Vime's current main path uses RolloutManager to start the vLLM router/engine, calls vime.rollout.vllm_rollout.generate_rollout to produce a complete rollout batch, and then converts list[list[Sample]] into Megatron training data. RolloutDataSourceWithBuffer handles prompt reading and partial rollout backfill. fully_async_rollout already has an in-process background worker, but it still depends on the same data_buffer and the same RolloutManager lifecycle.

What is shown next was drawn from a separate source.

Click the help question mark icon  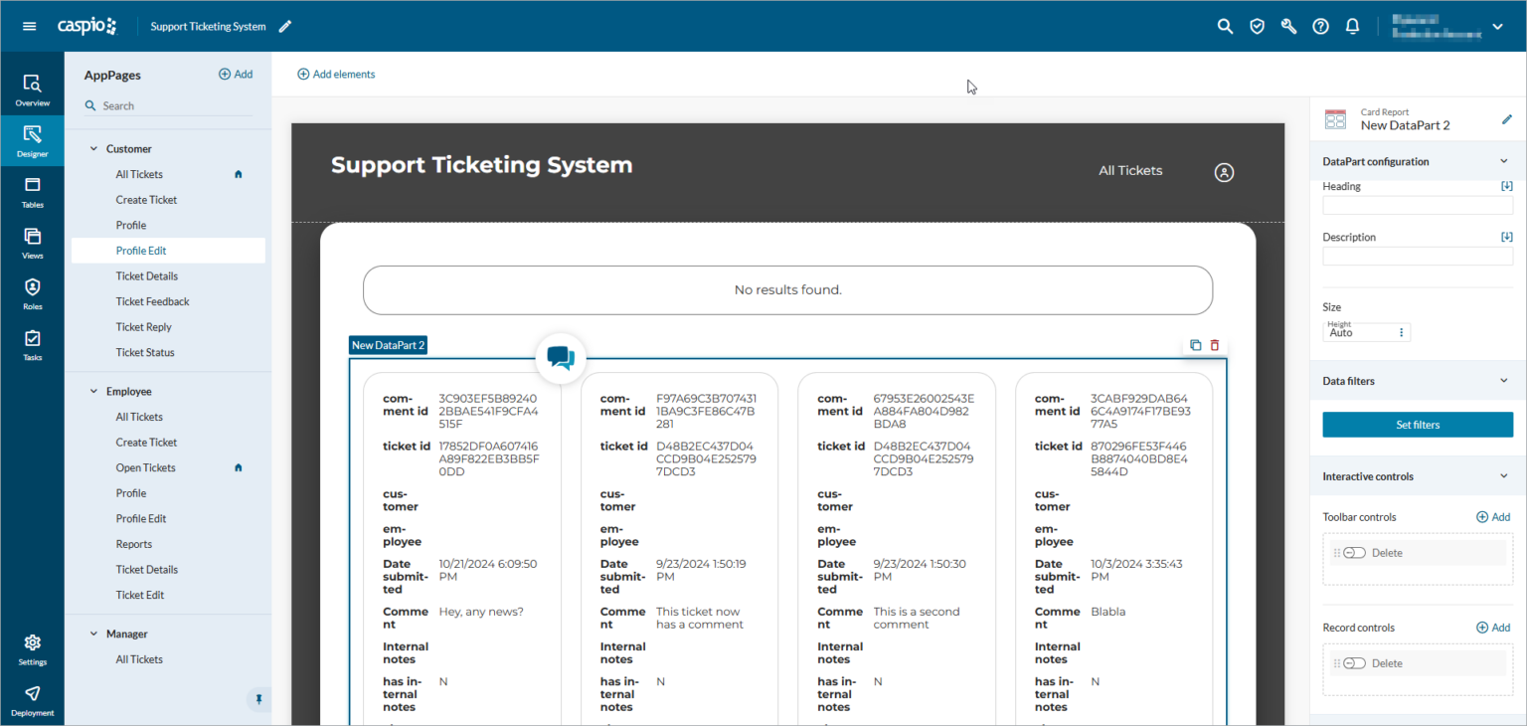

This design is simple and stable, and it works well for strict on-policy and synchronous training. However, in long-tail, agentic, multi-turn, multi-model, or external rollout scenarios, it has several bottlenecks:

Problem Impact
rollout round barrier The training side usually waits for the entire batch to finish generation; long-tail samples can block the current training round.
data buffer is bound inside RolloutManager Samples are hard to share across Ray actors, Ray jobs, or independent rollout clusters.
lack of per-field / sub-sample visibility Intermediate artifacts such as reference logprobs, rewards, loss masks, and metadata cannot be consumed independently by streaming tasks.
partial / aborted samples are backfilled only in the local buffer Failure recovery, resume behavior, and cross-process continued generation have unclear boundaries.
async staleness lacks unified data semantics A fully-async rollout function can be written, but sample versioning, consumption deduplication, leases, and replay must be implemented separately for each path.

Why TransferQueue

TransferQueue separates the control plane from the data plane. The control plane tracks the ready/consumed state of sample fields, while the data plane stores actual data through a pluggable storage backend. Its 2D row/column data model naturally fits RL post-training: each row is a sample, and each column is a task artifact, such as prompt, tokens, response, reward, logprobs, loss mask, or metadata.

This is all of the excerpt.